What is contentment? I’m not sure. I recently read a sermon by Jeremy McKeen on contentment and have been reflecting on its meaning the past few days. Is being content a good thing? My answer is yes, but it really depends upon our understanding of what contentment is.
One popular suggested definition of contentment is being satisfied. Is being content the same as being satisfied? It seems that would be true in terms of eating, but what about situations other than eating? Can someone be content and yet not satisfied at the same time?
In his sermon Pastor McKeen tells about a younger gentleman who came to him with a dilemma and told him, “I want to find another job and strive to serve Christ more and seek to improve my situation, but I also want to be content in life. And so I’m torn between self-improvement and self-contentment.” I don’t know the details, but I think I would have told the young man he could do both.

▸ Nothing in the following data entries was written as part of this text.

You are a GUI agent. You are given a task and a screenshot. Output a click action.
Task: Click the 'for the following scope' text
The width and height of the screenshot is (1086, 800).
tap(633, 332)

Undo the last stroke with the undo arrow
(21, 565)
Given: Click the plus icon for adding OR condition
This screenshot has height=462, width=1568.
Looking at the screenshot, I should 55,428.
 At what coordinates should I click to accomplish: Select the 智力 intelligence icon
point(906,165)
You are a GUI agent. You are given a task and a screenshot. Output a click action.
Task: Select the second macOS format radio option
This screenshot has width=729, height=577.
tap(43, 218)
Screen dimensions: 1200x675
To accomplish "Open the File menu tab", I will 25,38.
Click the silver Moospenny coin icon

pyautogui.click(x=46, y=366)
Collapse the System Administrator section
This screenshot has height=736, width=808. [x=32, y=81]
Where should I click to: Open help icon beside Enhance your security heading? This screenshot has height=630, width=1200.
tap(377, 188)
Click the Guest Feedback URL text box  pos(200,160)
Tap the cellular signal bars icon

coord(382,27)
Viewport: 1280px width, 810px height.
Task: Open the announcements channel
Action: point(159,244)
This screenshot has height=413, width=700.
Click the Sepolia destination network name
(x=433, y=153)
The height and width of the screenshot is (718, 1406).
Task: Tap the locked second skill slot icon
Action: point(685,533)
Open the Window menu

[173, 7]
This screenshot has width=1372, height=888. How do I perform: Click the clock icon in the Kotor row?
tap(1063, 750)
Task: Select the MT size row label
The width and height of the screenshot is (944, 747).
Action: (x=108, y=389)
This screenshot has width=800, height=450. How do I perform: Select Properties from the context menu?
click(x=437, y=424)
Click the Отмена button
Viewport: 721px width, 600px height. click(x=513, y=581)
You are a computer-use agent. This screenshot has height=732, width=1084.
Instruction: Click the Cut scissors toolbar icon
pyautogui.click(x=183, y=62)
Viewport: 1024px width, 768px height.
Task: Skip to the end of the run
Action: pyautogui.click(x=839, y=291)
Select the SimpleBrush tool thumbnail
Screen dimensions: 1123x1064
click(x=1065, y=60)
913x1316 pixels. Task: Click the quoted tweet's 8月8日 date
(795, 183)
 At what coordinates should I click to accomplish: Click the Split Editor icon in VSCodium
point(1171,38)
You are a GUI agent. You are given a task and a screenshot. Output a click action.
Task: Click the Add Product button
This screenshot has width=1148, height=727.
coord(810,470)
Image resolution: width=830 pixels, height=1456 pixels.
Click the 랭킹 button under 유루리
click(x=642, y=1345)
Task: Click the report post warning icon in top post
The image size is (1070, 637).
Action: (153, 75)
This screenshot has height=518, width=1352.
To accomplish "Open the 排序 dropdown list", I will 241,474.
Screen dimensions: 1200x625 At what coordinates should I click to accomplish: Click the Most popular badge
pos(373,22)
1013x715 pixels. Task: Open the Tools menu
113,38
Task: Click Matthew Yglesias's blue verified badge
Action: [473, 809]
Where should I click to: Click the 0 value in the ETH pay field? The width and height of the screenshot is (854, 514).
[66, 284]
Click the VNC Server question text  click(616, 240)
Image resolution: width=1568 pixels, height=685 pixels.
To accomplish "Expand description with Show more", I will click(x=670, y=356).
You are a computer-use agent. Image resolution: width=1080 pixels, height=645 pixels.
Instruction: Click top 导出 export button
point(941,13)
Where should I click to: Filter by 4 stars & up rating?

Here’s a personal illustration that I hope will make sense. I played golf today and didn’t play as well as I would have liked; but that doesn’t mean I am discontented. I enjoyed being on the course playing golf and competing with friends. I already look forward to the next time we play and I know I will enjoy it because my contentment does not depend upon my score. However, that doesn’t mean I don’t want to improve and win next time!
An indication that we may be discontented is if we preface our desire for something with the words if only. Putting a condition on someone or something to satisfy us may shine some light on our deficit of contentment.
One thing that greatly contributes to our discontentment is comparison. We see that someone has more than we do or has it better than we do and we dwell on what we don’t have. It’s not easy to be satisfied if we are focusing on what someone else has that we don’t have.
Something I think that greatly contributes to contentment is the cultivation and expression of gratitude. Instead of looking at what others have and focusing on what we don’t have, it may make a difference if we focus on what we do have and be thankful for that.
A final thought in this consideration comes from the Apostle Paul and his testimony in one of his letters. In Philippians 4:11b-13 he writes, “I have learned to be content whatever the circumstances. I know what it is to be in need, and I know what it is to have plenty. I have learned the secret of being content in any and every situation, whether well fed or hungry, whether living in plenty or in want. I can do all this through him who gives me strength.” Apparently contentment is something that can be learned; maybe we should make the effort to do so.